Work on one target at a time:

  1. Preflightyarn test must be green before you start.
  2. Coverage check — confirm the target has characterization coverage for the code paths you will touch; add missing cases in a separate commit before changing the implementation.
  3. Baseline — run yarn test:bench --outputJson .../baseline.json twice; note the rme and the spread between runs. That spread is your noise floor.
  4. Optimize — change the implementation. Stay within the guardrails below.
  5. Verify correctnessyarn test and yarn lint must pass.
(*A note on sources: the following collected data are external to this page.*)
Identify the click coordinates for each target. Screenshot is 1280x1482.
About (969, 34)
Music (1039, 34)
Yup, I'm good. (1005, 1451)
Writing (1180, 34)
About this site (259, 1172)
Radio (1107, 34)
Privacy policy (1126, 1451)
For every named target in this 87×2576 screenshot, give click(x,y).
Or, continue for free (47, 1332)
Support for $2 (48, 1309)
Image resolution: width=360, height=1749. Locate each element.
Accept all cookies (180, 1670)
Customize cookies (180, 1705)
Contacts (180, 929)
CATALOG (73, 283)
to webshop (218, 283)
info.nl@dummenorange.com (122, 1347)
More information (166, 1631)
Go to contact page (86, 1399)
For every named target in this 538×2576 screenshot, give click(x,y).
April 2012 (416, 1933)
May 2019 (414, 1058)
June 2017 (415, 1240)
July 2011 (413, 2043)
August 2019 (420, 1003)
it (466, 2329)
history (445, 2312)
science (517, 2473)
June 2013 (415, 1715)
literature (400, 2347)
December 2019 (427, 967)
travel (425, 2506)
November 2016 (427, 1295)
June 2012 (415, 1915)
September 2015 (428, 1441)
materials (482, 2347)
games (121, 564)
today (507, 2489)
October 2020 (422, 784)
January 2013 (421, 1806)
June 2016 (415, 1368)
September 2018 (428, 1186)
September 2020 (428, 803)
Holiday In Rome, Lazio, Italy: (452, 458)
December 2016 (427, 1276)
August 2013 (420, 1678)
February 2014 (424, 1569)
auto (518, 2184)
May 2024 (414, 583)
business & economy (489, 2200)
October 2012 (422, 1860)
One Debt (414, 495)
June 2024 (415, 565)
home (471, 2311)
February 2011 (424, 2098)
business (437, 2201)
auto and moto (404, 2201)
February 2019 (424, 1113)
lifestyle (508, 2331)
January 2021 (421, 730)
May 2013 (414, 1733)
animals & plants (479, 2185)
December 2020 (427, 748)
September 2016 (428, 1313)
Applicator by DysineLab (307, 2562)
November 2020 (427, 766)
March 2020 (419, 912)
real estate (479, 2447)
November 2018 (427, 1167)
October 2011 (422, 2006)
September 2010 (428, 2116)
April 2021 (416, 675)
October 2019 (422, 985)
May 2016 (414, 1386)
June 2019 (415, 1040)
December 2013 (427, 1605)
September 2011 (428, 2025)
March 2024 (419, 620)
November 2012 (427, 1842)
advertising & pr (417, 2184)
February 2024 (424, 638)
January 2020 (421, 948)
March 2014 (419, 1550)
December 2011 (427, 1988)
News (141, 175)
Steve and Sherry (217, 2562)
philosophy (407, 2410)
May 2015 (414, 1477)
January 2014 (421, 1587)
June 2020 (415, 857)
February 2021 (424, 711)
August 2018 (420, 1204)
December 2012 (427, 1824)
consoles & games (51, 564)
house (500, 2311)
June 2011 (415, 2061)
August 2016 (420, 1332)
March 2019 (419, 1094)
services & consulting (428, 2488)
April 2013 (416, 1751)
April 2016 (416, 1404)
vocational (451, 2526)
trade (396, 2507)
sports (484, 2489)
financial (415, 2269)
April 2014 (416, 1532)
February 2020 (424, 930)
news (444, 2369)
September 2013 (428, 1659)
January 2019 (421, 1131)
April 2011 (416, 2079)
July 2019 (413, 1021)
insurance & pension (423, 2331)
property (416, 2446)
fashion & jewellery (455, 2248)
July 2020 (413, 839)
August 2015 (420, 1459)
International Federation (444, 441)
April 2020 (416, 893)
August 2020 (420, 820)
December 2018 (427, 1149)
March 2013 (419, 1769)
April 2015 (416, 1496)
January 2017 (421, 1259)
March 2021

Never run yarn lint:types with file arguments.
  6. Measureyarn test:bench --compare .../baseline.json --outputJson .../after.json.
  7. Report — include a before/after table (mean, hz, rme) for every affected benchmark, generated from the two JSON files.

Guardrails

  • Outputs must be bit-identical. Never run vitest with -u/--update; never edit files under __snapshots__/ or test/fixtures/; never modify existing characterization tests (adding new cases is fine, in its own commit). Even a change in floating-point summation order is a behavior change. If an optimization seems to require changing the output, stop and escalate with a written justification instead.
  • No public API changes. Exported function signatures and component properties stay as they are.
  • No new runtime dependencies.
  • Bundle size matters. This code ships to browsers and CI tracks bundle stats; keep added source small.
  • Strategy preference, in order:
    1. Algorithmic: single-pass loops, avoiding repeated full reprocessing per message, avoiding intermediate allocations.
    2. Memoization: memoize-one is already a dependency; only useful when inputs are reference-stable across calls.
    3. Incremental/delta processing: reuse the previous result when only new data arrived (e.g. history stream updates).
    4. Web workers: an architecture change — propose it with measurements, do not implement it as part of a routine optimization pass.

Acceptance criteria

An optimization is accepted only if all of the following hold:

  • yarn test fully green and yarn lint clean.
  • git diff contains no changes under test/fixtures/, __snapshots__/, or existing characterization tests.
  • The declared target improves by ≥ 10% mean time, and the improvement is larger than 3× the combined rme of the baseline and after runs.
  • No other benchmark regresses by more than max(5%, 2× its rme).
  • No new dependencies and no public export changes.
  • The report includes the before/after table described above.

Fixture conventions

  • All fixtures are seeded (test/fixtures/random.ts, mulberry32); identical seeds yield identical data. Scale tiers: SCALES = { small: 1k, medium: 10k, large: 100k } total states.
  • Everything is anchored at FIXED_EPOCH_MS (2024-01-01T00:00:00Z) except HistoryStream scenarios: the stream purges against Date.now(), so its fixtures take a startMs derived from the current time. Characterization tests pin the clock with vi.useFakeTimers(); benchmarks use the real Date.now() at module load (tinybench needs a real clock — never fake timers in a benchmark).
  • Large outputs are snapshotted via digestResult() (test/fixtures/digest.ts), a structural checksum that stays small but catches numeric drift.